Our results also showed that viral activity was generally detected earlier in mosquitoes and birds than in humans [37]. In fact, in the observation period from 2014 to 2018, entomological surveillance revealed the presence of WNV on average 1 month in advance when compared with the detection of the first WNV clinical cases in humans or the detection of positivity in donors, except for 2015, when the first positive case was detected much earlier, i.e., on 21 May in a bird (as reported in Table 5) [38]. The proximity of the dates of the first positive specimen related to the entomological, ornithological, and equine surveillance in 2014 and 2018 may have been due to a higher virus circulation leading to a higher number of WNV infections and human clinical cases.

It should be noted that the cost of the personnel involved in the human and equine surveillance is not included for laboratory tests, since data available does not allow to isolate the costs of the tests related to WNV. This is due to the fact that the costs available for personnel (payroll) include a sum of activities performed as part of the normal routine activities expected of the specific role (physician or veterinary). Thus, it is not possible to identify the costs related dedicated to the sole aforementioned activities which are part of the surveillance systems.

In this context of West Nile Disease viral circulation control, savings in terms of resources were obtained by not activating NAT screening on blood transfusion or organ donors until circulation of the arbovirus was confirmed at the local (provincial) level. Indeed, studies, in some published cases [24], have demonstrated the sustainability of the system with variable deficit margins.

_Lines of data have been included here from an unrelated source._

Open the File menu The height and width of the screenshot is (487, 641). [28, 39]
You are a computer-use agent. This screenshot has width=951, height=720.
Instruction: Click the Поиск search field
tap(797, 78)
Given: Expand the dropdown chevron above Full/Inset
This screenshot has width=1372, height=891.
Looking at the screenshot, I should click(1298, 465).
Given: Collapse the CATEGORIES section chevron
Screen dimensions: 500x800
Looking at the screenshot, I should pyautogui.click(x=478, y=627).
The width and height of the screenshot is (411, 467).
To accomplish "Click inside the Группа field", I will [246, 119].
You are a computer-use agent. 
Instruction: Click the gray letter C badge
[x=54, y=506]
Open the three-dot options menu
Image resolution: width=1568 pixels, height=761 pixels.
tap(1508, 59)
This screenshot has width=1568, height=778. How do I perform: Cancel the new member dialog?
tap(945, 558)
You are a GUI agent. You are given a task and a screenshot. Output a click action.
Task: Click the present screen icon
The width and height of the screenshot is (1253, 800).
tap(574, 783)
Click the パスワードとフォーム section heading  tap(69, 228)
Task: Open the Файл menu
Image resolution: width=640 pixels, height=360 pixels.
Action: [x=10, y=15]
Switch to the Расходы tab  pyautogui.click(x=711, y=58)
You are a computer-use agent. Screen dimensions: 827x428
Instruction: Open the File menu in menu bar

The costs associated with the management of infected patients vary widely depending on the clinical manifestation of the infection and on the course of the disease, being related to inpatient activity and considering severe cases, long inpatient days, and intensive care unit management.

In Italy, a cost–benefit analysis related to the implementation of the WNV surveillance program in Emilia-Romagna Region estimated 1.21 million EUR of costs saved by avoiding tests for blood donations and up to 2.98 million EUR of costs saved by avoiding hospitalization-related infections between 2009 and 2015 [25]. In this study, Paternoster and colleagues (2017) [25] considered further costs and epidemiological elements when compared to the analysis here presented, such as the lack of transmissions by transfusions and the related costs. Moreover, an additional constraint to the comparison between the results of the two analyses is related to relevant differences in the organization of the surveillance activities in terms of personnel involved in the management of traps. In fact, while in Emilia-Romagna this activity is managed by personnel specifically recruited, in Lombardy Region, it is performed by personnel already in charge at the Veterinary Services.

5. Conclusions

An integrated surveillance system, including birds as virus reservoirs, mosquito vectors, and dead-end hosts such as horses and humans, was used to identify the location and timing of viral activity in the Lombardy Region. The information gained through surveillance was used to prevent viral transmission to the human population, as well as to anticipate the detection of WNV in blood and organ donors using NAT [39,40]. At the same time, this plan allowed for the collection of data that could improve understanding of the epidemiology of WNV infection and identify possible risk factors related to human infections.

The above-described surveillance program highlighted the presence of WNV in Lombardy every year in the period 2014–2018, albeit with different intensities, and it allowed the possibility to both document the expansion of the endemic area of WNV in northern Italy and guarantee an avoidance of NAT-related costs. The latter was estimated to be 7.7 million EUR in the five-year period, with mean yearly avoided costs of 1.5 million EUR.